WORK INSTRUCTIONS:
Whenever a line below includes the string "agent", show it.

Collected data
[Start of Attachment]
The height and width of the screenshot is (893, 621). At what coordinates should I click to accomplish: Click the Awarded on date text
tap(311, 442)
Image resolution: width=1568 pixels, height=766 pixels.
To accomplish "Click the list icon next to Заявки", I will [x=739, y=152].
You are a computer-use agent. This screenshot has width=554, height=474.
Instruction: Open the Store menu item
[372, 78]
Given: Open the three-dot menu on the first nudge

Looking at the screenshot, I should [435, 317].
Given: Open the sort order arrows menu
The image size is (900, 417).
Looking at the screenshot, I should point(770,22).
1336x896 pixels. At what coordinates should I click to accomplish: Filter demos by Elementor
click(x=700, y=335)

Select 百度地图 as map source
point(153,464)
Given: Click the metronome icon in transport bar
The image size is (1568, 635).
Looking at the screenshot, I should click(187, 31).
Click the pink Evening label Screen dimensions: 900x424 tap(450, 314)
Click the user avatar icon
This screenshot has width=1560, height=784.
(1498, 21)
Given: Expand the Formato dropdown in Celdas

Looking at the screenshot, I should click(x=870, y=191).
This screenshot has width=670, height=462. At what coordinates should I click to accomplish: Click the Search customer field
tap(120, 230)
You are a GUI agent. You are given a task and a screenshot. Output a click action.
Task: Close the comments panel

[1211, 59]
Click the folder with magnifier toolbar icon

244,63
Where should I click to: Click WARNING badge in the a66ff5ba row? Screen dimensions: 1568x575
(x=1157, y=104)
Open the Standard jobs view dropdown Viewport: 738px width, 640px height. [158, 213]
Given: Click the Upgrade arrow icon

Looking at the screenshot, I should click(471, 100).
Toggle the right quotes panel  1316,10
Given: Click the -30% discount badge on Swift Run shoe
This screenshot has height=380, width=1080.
[End of Attachment]
OUTPUT BELOW:
You are a computer-use agent. This screenshot has width=554, height=474.
You are a GUI agent. You are given a task and a screenshot. Output a click action.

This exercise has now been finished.